What Causes Chronic Kidney Disease?
The most common causes of kidney failure are diabetes and unregulated hypertension. Both cause kidney damage after many years of presence (at least 10-15 years). Other causes such as glomerulonephritis, polycystic kidney disease, chronic pyelonephritis, obstructive nephropathy, etc. Most kidney diseases develop silently and may go unnoticed for many years. Therefore, there are patients with CKD who do not visit a nephrologist until an advanced stage of the disease.
What are the clinical symptoms of Chronic Kidney Disease?
CKD is a silent disease. When clinical symptoms begin then the disease is at an advanced stage.
The clinical symptoms are as follows:
What is eGFR (estimated glomerular filtration rate) and why is it important in kidney disease?
EGFR is the estimated glomerular filtration rate.

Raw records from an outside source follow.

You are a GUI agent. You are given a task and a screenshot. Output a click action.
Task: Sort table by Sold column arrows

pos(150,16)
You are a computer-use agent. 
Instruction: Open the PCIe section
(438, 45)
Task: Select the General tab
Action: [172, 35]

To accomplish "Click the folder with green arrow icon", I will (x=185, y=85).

This is a value that shows how well the kidneys filter waste products from the blood and helps to determine the presence of damage in them. The higher the filtration rate, the better the kidneys function. The normal filtration rate is about 90-120 ml / min / 1.73m2. Another key function of GFR is that it participates with the albumin in the urine in the staging of kidney disease.

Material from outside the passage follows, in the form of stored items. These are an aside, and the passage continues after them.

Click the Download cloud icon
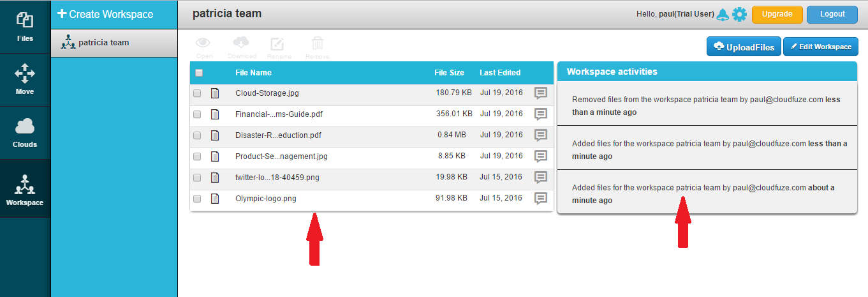 241,45
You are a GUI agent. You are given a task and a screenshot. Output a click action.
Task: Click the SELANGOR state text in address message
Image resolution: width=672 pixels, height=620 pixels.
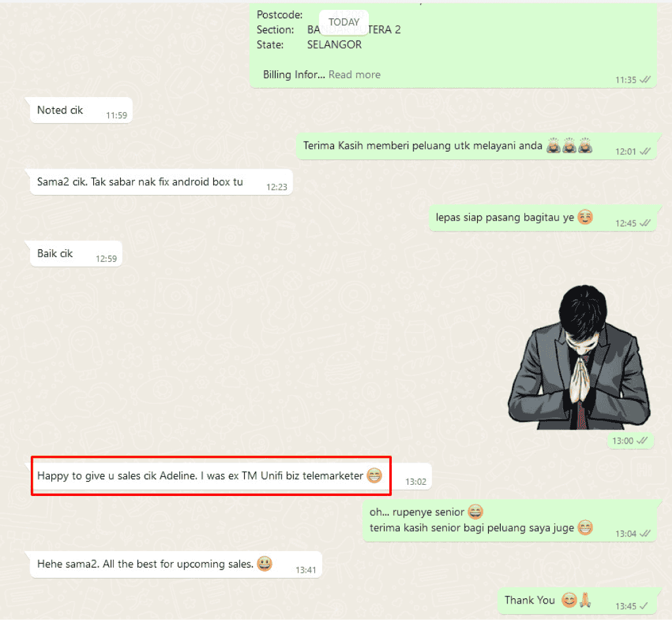click(x=334, y=45)
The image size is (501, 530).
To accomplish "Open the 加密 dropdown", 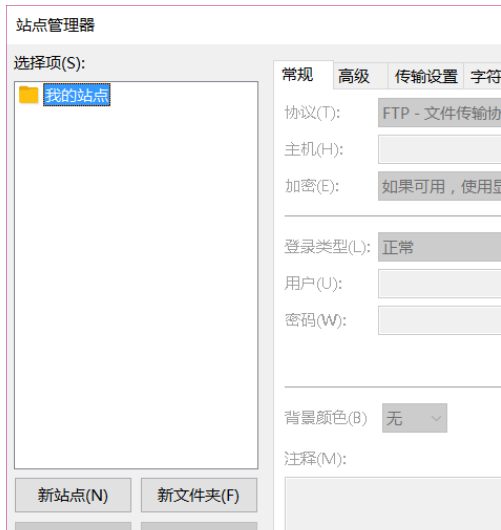I will point(439,186).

What Are The Stages Of Chronic Kidney Disease?
Chronic Kidney Disease (CKD) is divided into 5 stages as follows:
Stage 1: Normal GFR equal to or greater than 90 ml / min / 1.73m2
Stage 2: Slightly reduced GFR between 60-89 ml / min / 1.73m2. If renal function is in stage 1 or 2, chronic kidney disease only exists if albuminuria, hematuria, pathological or structural abnormalities coexist.
Stage 3: Distinguished in 3a (slight or moderate reduction of GFR between 45-59 ml / min / 1.73m2 and in 3b (moderate or severe reduction of GFR between 30-44 ml / min / 1.73m2)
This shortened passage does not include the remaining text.